Assertion failed in flattenBVHTree() while using 3D viewer with raytracing

Bug #1762377 reported by Eugeniy Meshcheryakov
10
This bug affects 1 person
Affects Status Importance Assigned to Milestone
KiCad
Fix Released
Undecided
Mario Luzeiro

Bug Description

Attempting to use 3D viewer with raytracing engine results in the following error:

    cbvh_pbrt.cpp(1109): assert "node->nPrimitives < 65536" failed in flattenBVHTree().

After pressing "Continue" button (if dialog stays responsible) the board is drawn without any 3d models, even if they are enabled preferences. Removing most of the footprints from the board gets rid of the assertion, but the models are still invisible.

This bug is reproducible for example with "pic_programmer" demo. To reproduce:
 - load the project "pic_programmer"
 - open pcbnew
 - open 3D viewer (works fine with default settings)
 - push raytracer button in the toolbar (assertion window is shown, the board is rendered without models after pressing "Continue")

This is with kicad from Debian experimental. There was no assertion with some daily builds from PPA, but the models were not visible anyway.

Application: kicad
Version: 5.0.0-rc2-dev-unknown+dfsg1+20180318-2, release build
Libraries:
    wxWidgets 3.0.4
    libcurl/7.58.0 OpenSSL/1.0.2o zlib/1.2.8 libidn2/2.0.4 libpsl/0.20.1 (+libidn2/2.0.4) libssh2/1.8.0 nghttp2/1.31.0 librtmp/2.3
Platform: Linux 4.15.0-2-amd64 x86_64, 64 bit, Little endian, wxGTK
Build Info:
    wxWidgets: 3.0.4 (wchar_t,wx containers,compatible with 2.8) GTK+ 3.22
    Boost: 1.62.0
    Curl: 7.58.0
    Compiler: GCC 7.3.0 with C++ ABI 1011
Build settings:
    USE_WX_GRAPHICS_CONTEXT=ON
    USE_WX_OVERLAY=OFF
    KICAD_SCRIPTING=ON
    KICAD_SCRIPTING_MODULES=ON
    KICAD_SCRIPTING_WXPYTHON=ON
    KICAD_SCRIPTING_ACTION_MENU=OFF
    BUILD_GITHUB_PLUGIN=ON
    KICAD_USE_OCE=ON
    KICAD_SPICE=OFF

ASSERT INFO:
/build/kicad-ylqbzj/kicad-5.0.0~rc1+dfsg1+20180318/3d-viewer/3d_rendering/3d_render_raytracing/accelerators/cbvh_pbrt.cpp(1109): assert "node->nPrimitives < 65536" failed in flattenBVHTree().

BACKTRACE:
[1] wxEvtHandler::ProcessEventIfMatchesId(wxEventTableEntryBase const&, wxEvtHandler*, wxEvent&)
[2] wxEventHashTable::HandleEvent(wxEvent&, wxEvtHandler*)
[3] wxEvtHandler::TryHereOnly(wxEvent&)
[4] wxEvtHandler::ProcessEventLocally(wxEvent&)
[5] wxEvtHandler::ProcessEvent(wxEvent&)
[6] wxEvtHandler::ProcessPendingEvents()
[7] wxAppConsoleBase::ProcessPendingEvents()
[8] wxApp::DoIdle()
[9] g_main_context_dispatch
[10] g_main_loop_run
[11] gtk_main
[12] wxGUIEventLoop::DoRun()
[13] wxEventLoopBase::Run()
[14] wxAppConsoleBase::MainLoop()
[15] wxEntry(int&, wchar_t**)
[16] __libc_start_main
[17] _start

Tags: 3d-viewer
Revision history for this message
Mario Luzeiro (mrluzeiro) wrote :

I can give a look on this once I get some time..
but still stranger, I remember to tested with that demo board.
also,
nPrimitives is a uint16_t
so this assert may not make sense and should always be true: "nPrimitives < 65536"
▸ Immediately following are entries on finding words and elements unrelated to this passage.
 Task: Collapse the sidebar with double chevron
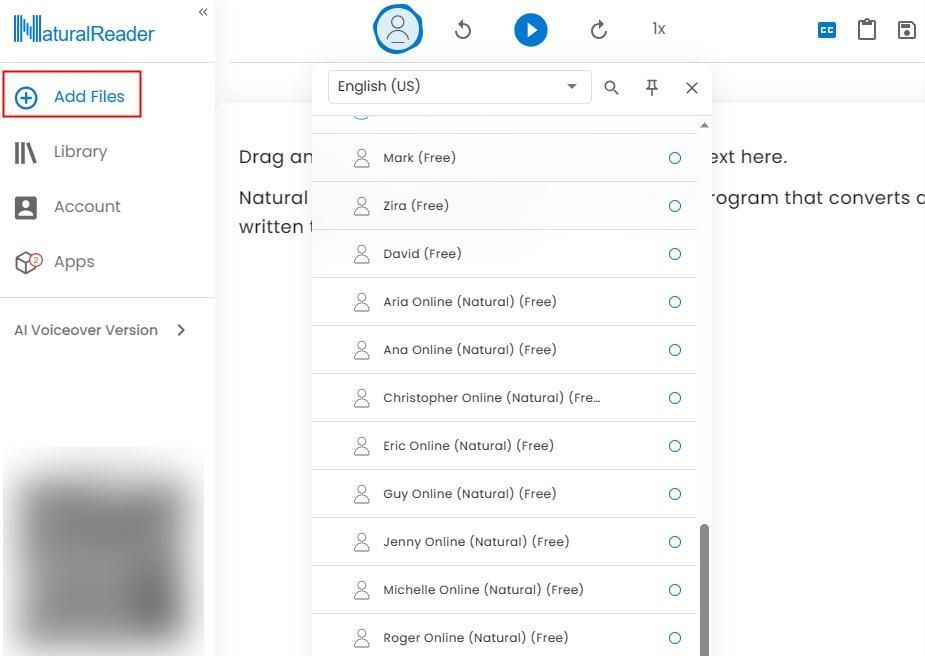[x=203, y=12]
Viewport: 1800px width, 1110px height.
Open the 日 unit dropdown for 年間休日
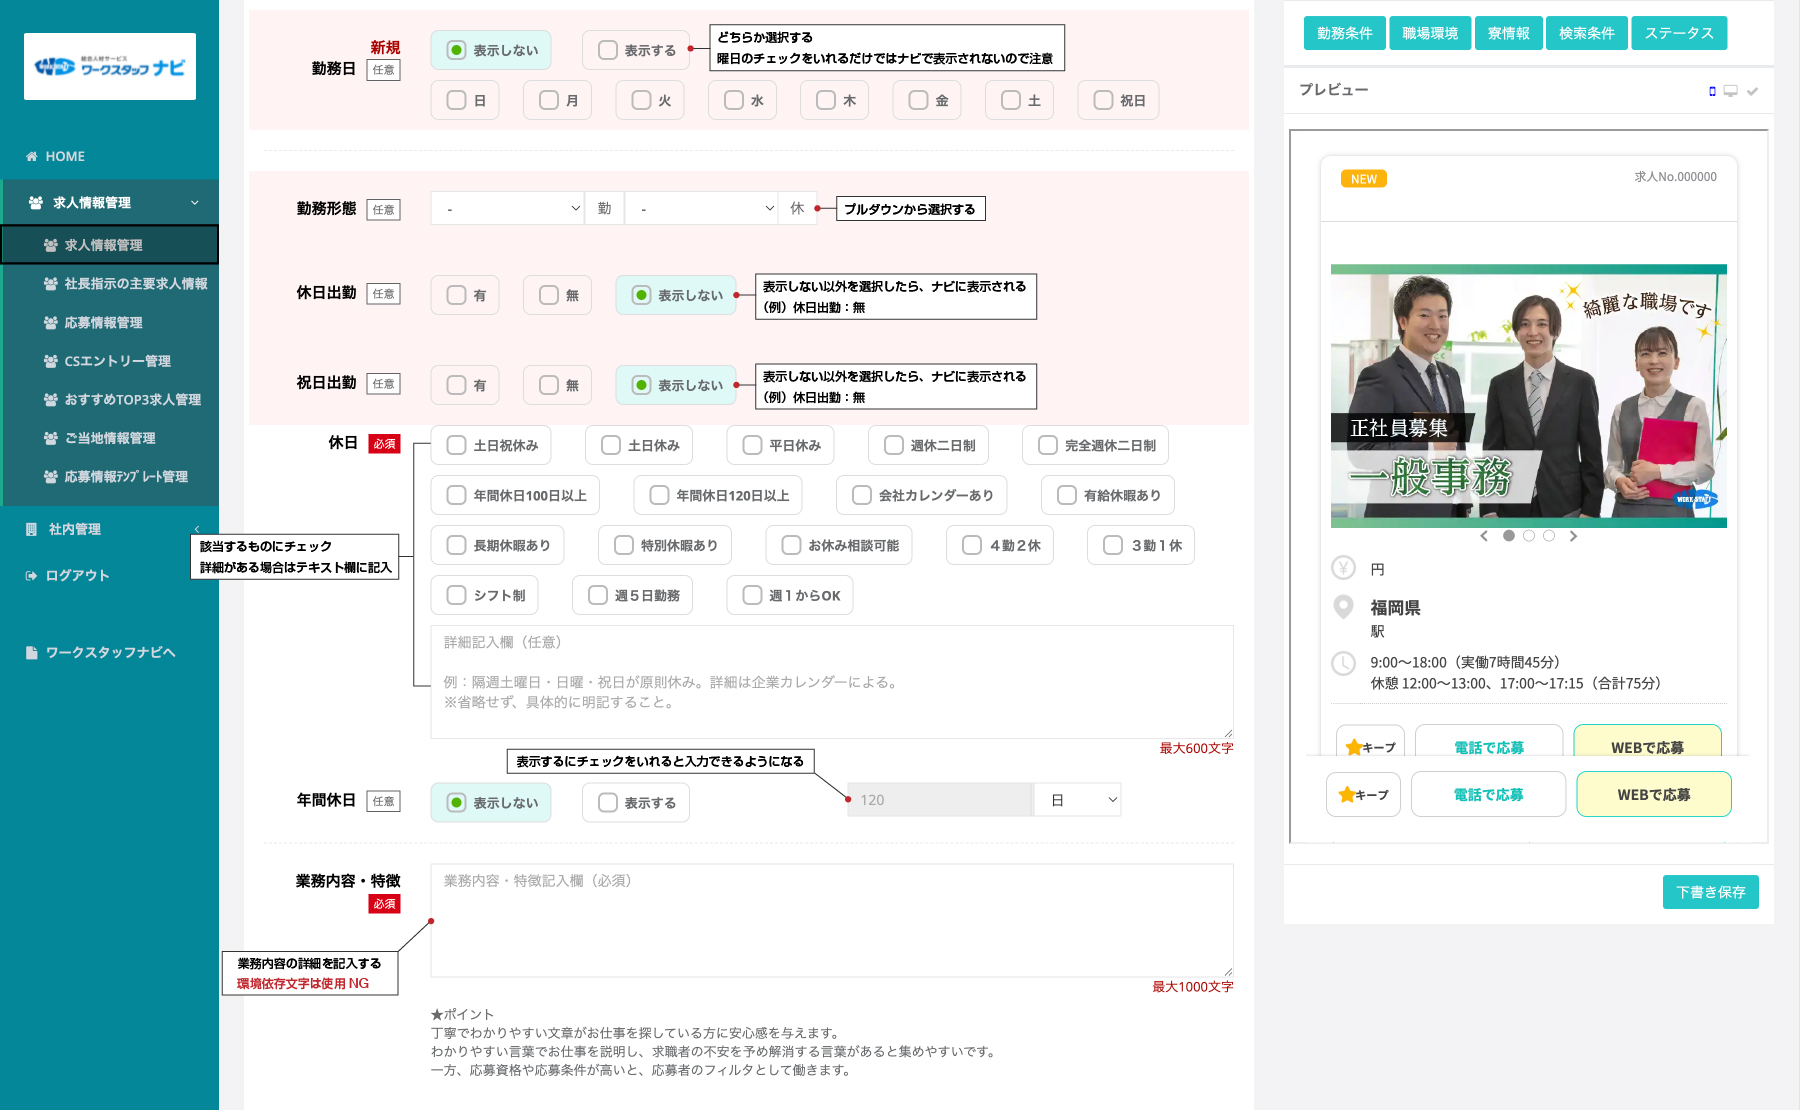coord(1078,800)
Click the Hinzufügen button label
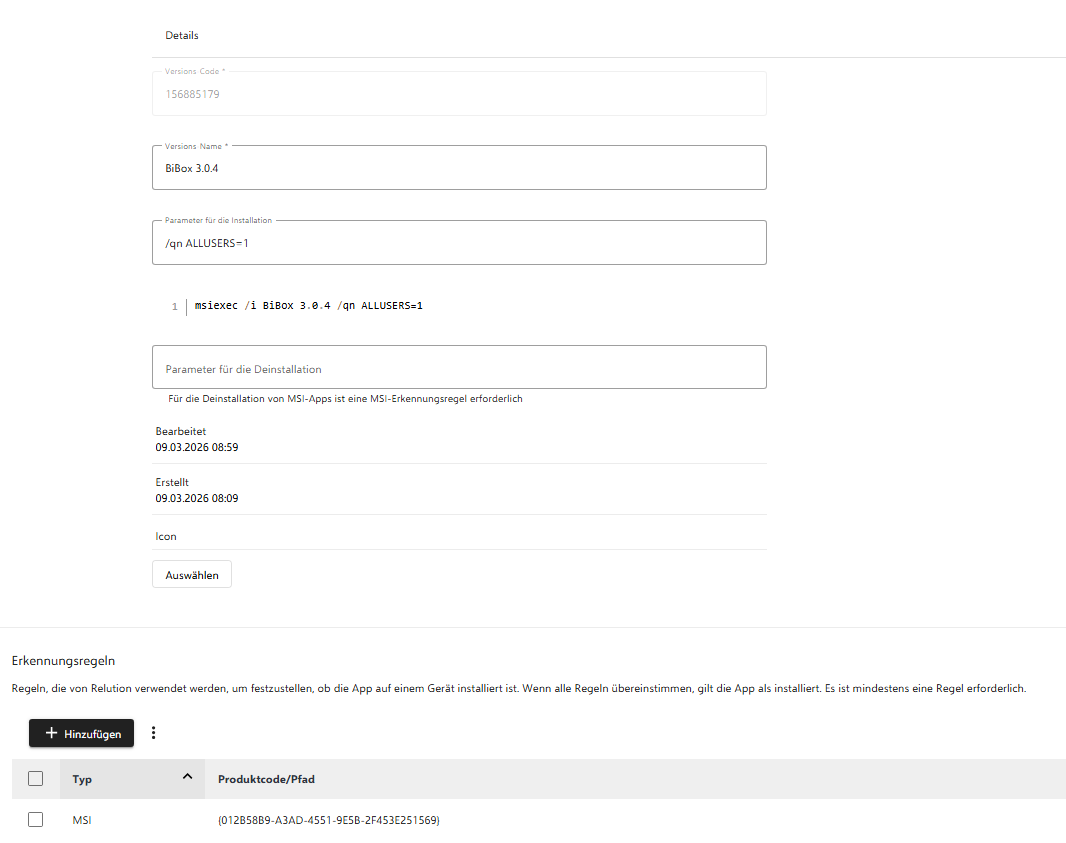This screenshot has width=1066, height=843. 93,734
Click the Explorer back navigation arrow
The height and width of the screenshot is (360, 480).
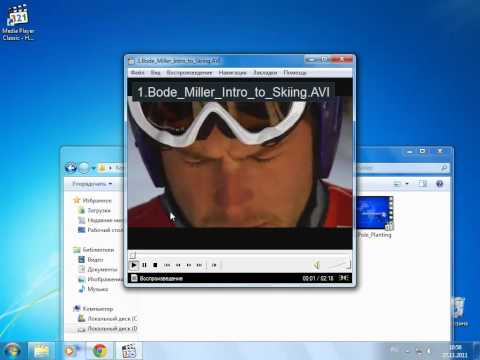(71, 167)
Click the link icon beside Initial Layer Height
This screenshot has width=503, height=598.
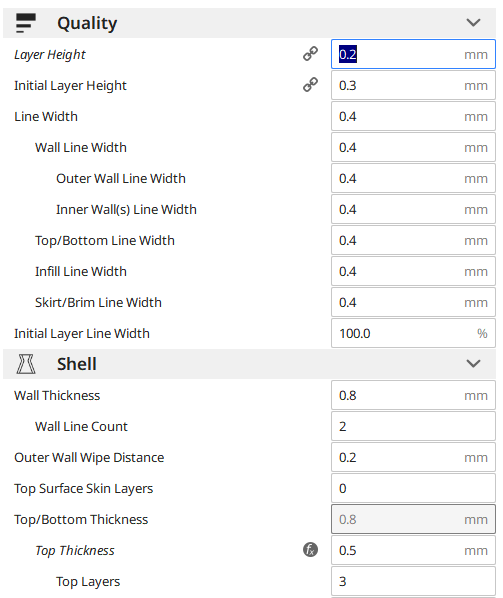click(x=310, y=85)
Revision history for this message
Eugeniy Meshcheryakov (eugen-debian) wrote :

BVHBuildNode::nPrimitives is defined as int in cbvh_pbrt.cpp:127 so the assertion can be false.

Revision history for this message
Mario Luzeiro (mrluzeiro) wrote :

ah ok thanks I was looking for the wrong declaration

Revision history for this message
Mario Luzeiro (mrluzeiro) wrote :

I cannot reproduce, it sound to be some memory corruption issue that may be triggered with your gcc version?
I built mine with
    Boost: 1.58.0
    Compiler: GCC 5.4.0 with C++ ABI 1009

Do you have a simpler board where it crashs?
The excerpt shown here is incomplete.